### Document segment
The stories of abuse committed by individuals like Jimmy Savile; Nigel Leat ; and Barry Bennell highlight the need for organisations to safeguard themselves and to protect children from harm. Although media attention has focused on schools and, more recently, football clubs, no organisation or sector is immune and all organisations that work or come into contact with children should be alert to the risks and proactive about reducing them.

Despite the fact that the child protection regulations in the UK are amongst the most extensive in the world, the system is clearly in need of further improvement and more work remains to be done, not only to deal with current risks to the welfare and protection of children, but also new risks in the future which will unfortunately doubtless arise.

This blog post looks at the ways in which safeguarding and child protection overlaps with employment law and the steps that HR professionals can take to ensure that their organisation protects children from harm.

Why are we talking about safeguarding and child protection?

As many of you know, in addition to employment and education law, our team also specializes in child protection and safeguarding law. In May 2015 we decided to bring together the safeguarding and child protection expertise that existed across the firm and launch the Child Protection Unit (CPU) to help organisations to keep children safe.

The CPU advises all organisations that come into contact with children. For us, that includes schools (including international schools) and academies, nurseries and day care, faith-based organisations, higher education institutions, charities, museums and visitor attractions, sports clubs and national governing bodies, summer schools, and indeed any organisation that provides work experience to, or is involved in mentoring or charitable activities with, school age children. The CPU also advises organisations that work with adults with care and support needs. This blog post focuses on our work with children.

We provide advice on a range of issues, from information sharing to online safety; from local authority referrals to regulatory inspections; from creating safer organisations to handling allegations of abuse. We train, advise and steer organisations towards outcomes that ensure to the greatest extent possible the safety and welfare of children.

### Set task A
Return the listing lines exactly, starting with the line that contains "Given: Select the 12–18 weeks delivery cell" and going on through the line that contains "This screenshot has width=1008, height=1181.". Leave the pictures out of your answer.
### Set task B
Extend the post on safeguarding and child protection, picking up after its last sentence.
The post and the listing are unrelated material.

(Listing for pointing at places in documents and screenshots)
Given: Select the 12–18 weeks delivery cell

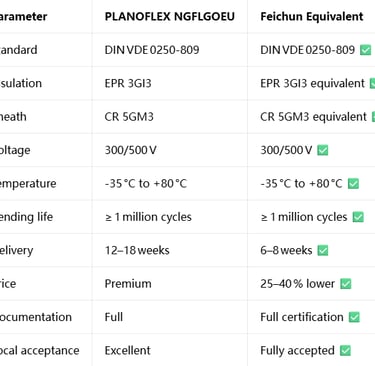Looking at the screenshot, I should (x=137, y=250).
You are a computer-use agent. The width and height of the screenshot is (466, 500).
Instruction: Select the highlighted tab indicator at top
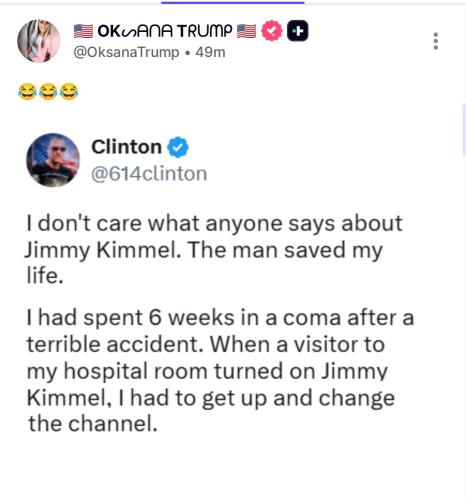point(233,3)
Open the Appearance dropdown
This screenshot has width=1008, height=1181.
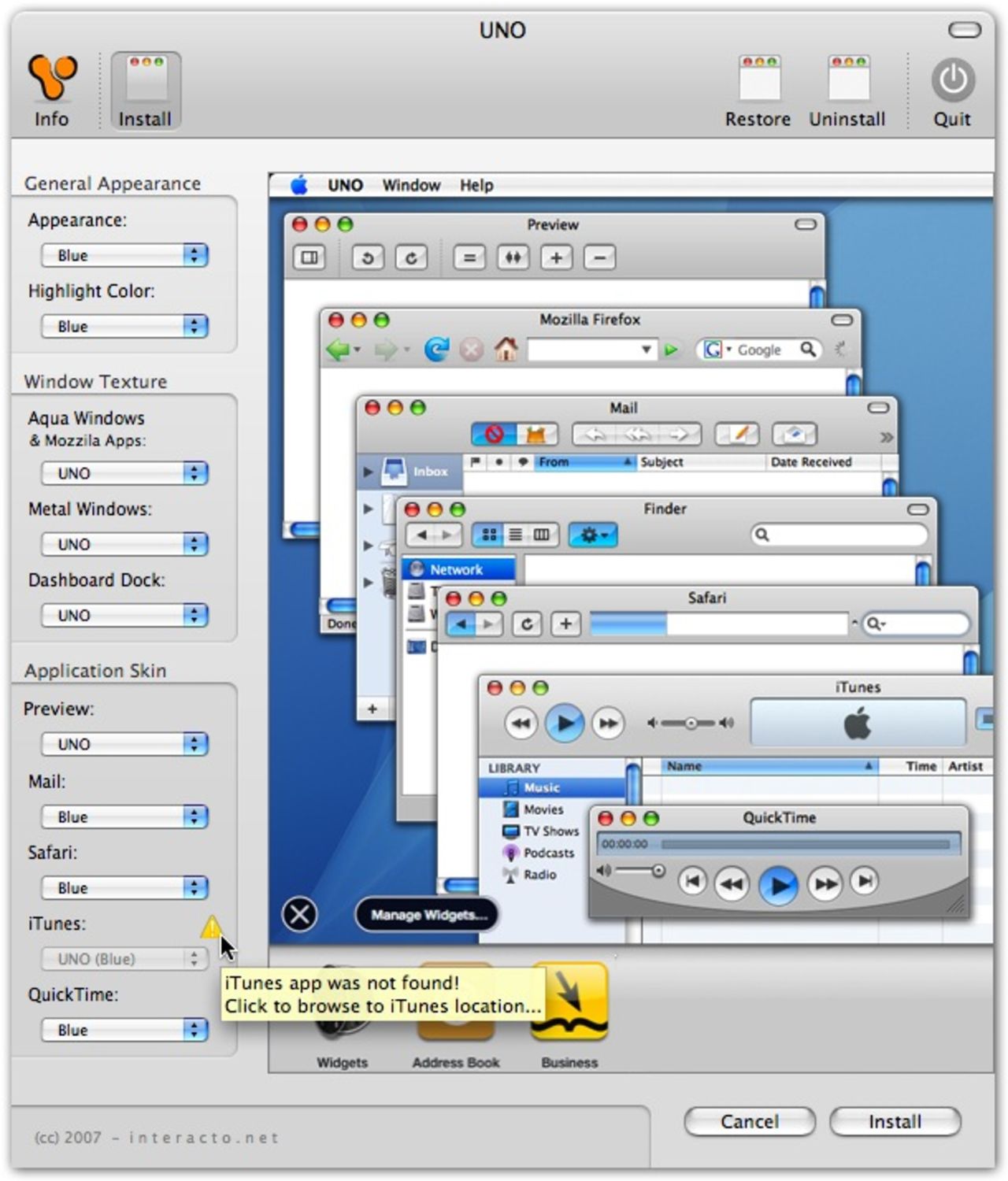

---

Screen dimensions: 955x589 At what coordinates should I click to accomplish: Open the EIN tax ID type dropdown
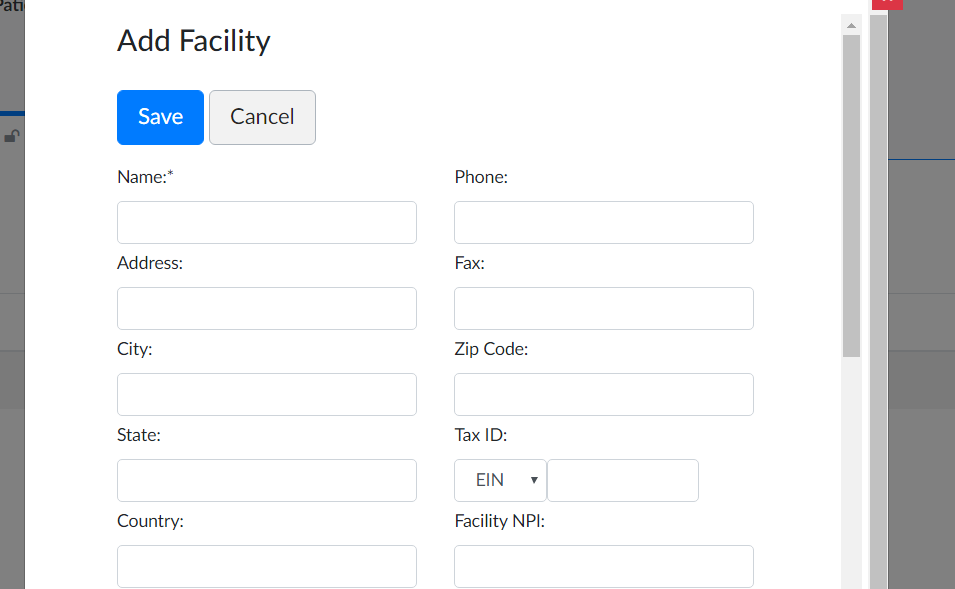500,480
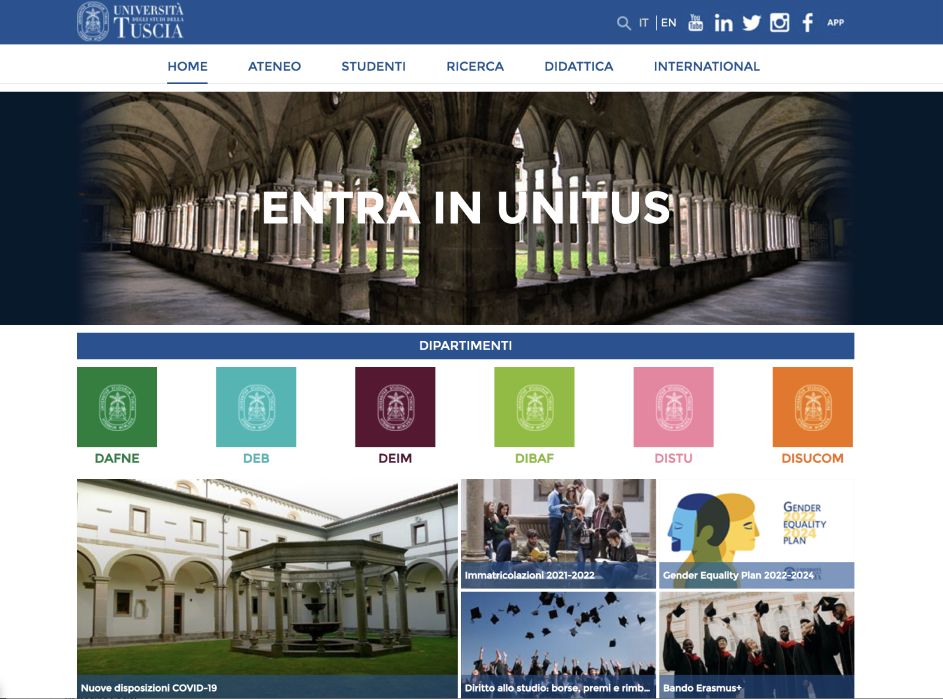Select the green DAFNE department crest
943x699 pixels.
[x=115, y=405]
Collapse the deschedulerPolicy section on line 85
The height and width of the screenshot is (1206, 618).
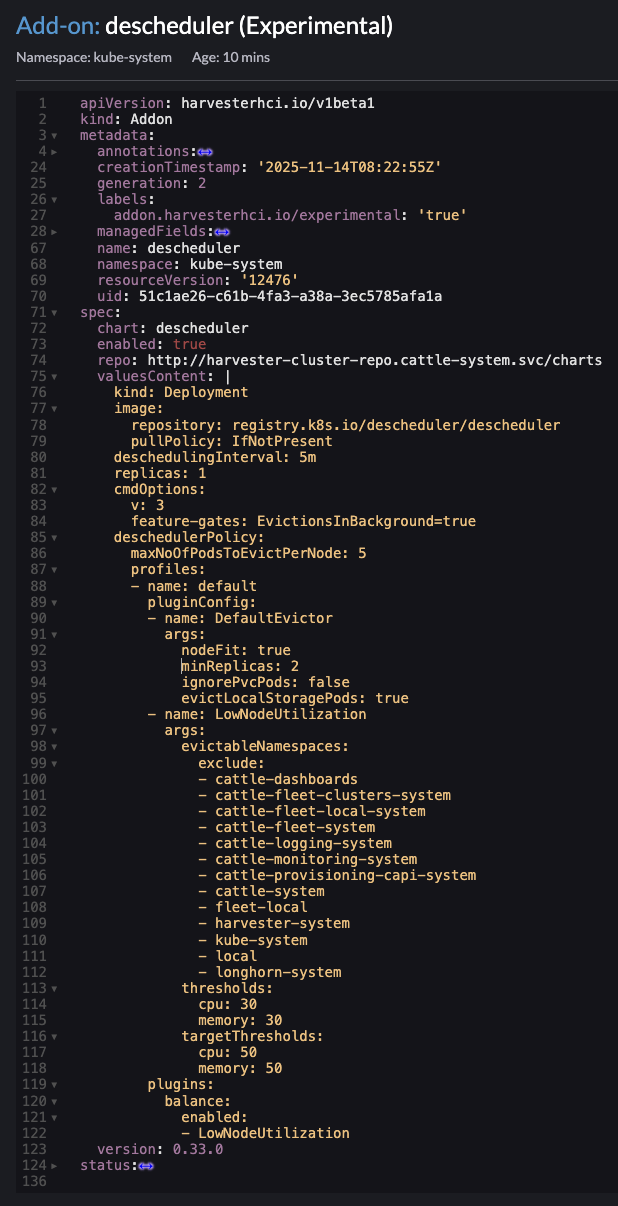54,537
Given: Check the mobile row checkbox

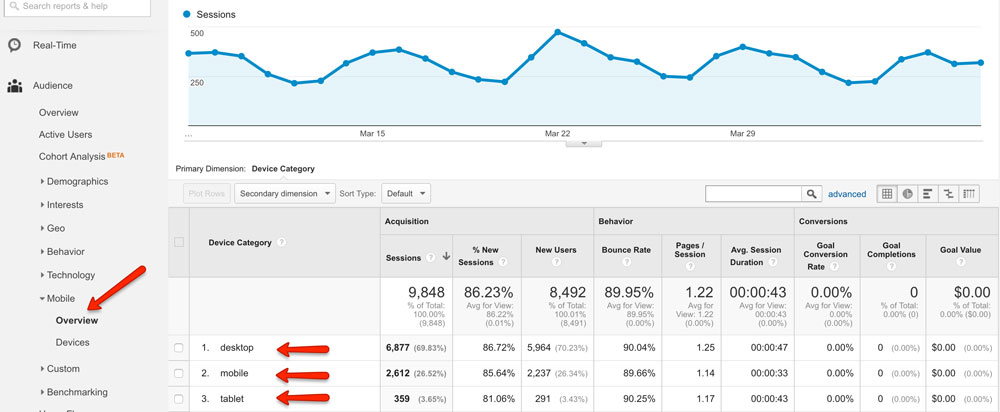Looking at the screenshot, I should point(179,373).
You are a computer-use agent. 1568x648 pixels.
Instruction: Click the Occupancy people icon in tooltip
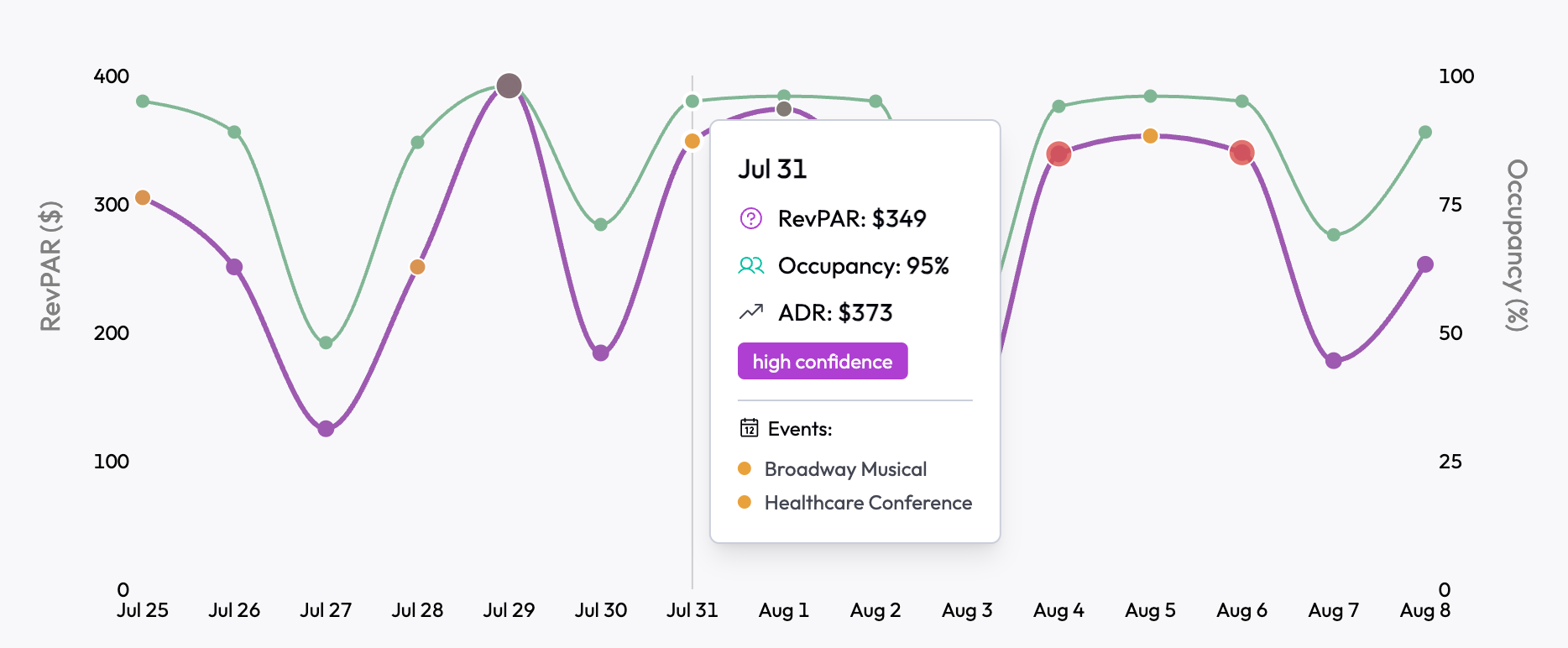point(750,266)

### Result A
Given: Select the 12–18 weeks delivery cell

Looking at the screenshot, I should (x=137, y=250).
You are a computer-use agent. The width and height of the screenshot is (466, 500).
Instruction: Select the highlighted tab indicator at top
point(233,3)
Open the Appearance dropdown
This screenshot has width=1008, height=1181.

### Result B
What is the link between employment law, human resources and safeguarding and child protection?

The role of HR professionals is to recruit, manage and engage with the adults working in their organization. If the organization comes into contact with children, then ensuring that these adults are suitable to work with children becomes a fundamental part of that role, and is critical to keeping children safe. Employment law and safeguarding guidance regulate how this should be done.

What can HR professionals do to ensure the suitability of their staff and volunteers and the safety of children?

Ensuring the suitability of your staff and volunteers requires input at many levels of the HR process, including:

(a) Recruitment and vetting

Safer recruitment is the organization's first opportunity to prevent abuse. If carried out effectively, safer recruitment practices can enable organizations to detect and reject unsuitable candidates. They can also deter individuals looking to target organizations with relaxed recruitment procedures.

What do effective safer recruitment practices look like? Prominent safeguarding statements on all recruitment documentation; comprehensive safer recruitment training for those involved in the selection of candidates; criminal records checks; robust reference pro formas and application forms that include safeguarding questions; rigorous checking of employment history, references and qualifications; and effective interview technique (that go beyond the standard safeguarding questions) are all important.

What does it mean for an individual to be suitable to work with children? As a minimum, you should look for an individual who (a) does not pose a risk of harm to children; (b) has positive and healthy attitudes towards children and acts in the best interests of the child; (c) contributes to the provision of a safe and non-judgmental environment; (d) is able to build healthy, appropriate and trusting relationships with children; (e) has safeguarding values that are aligned to those of your organization; (f) is able to identify a child that may be at risk of harm or an adult that may pose a risk of harm to a child; and (g) knows what to do if they have a safeguarding concern. Identifying these individuals can be difficult and requires training and experience. Initiatives such as value-based interviewing, pioneered by NSPCC can be helpful.

(b) Induction and on-going training

A thorough induction for all new staff and volunteers is essential to ensure that they are clear about expected codes of conduct, appropriate boundaries and the action that will be taken as a result of any breaches. It contributes to the organisation's overall safeguarding culture and can act as a barrier to individuals who may have otherwise been tempted to abuse.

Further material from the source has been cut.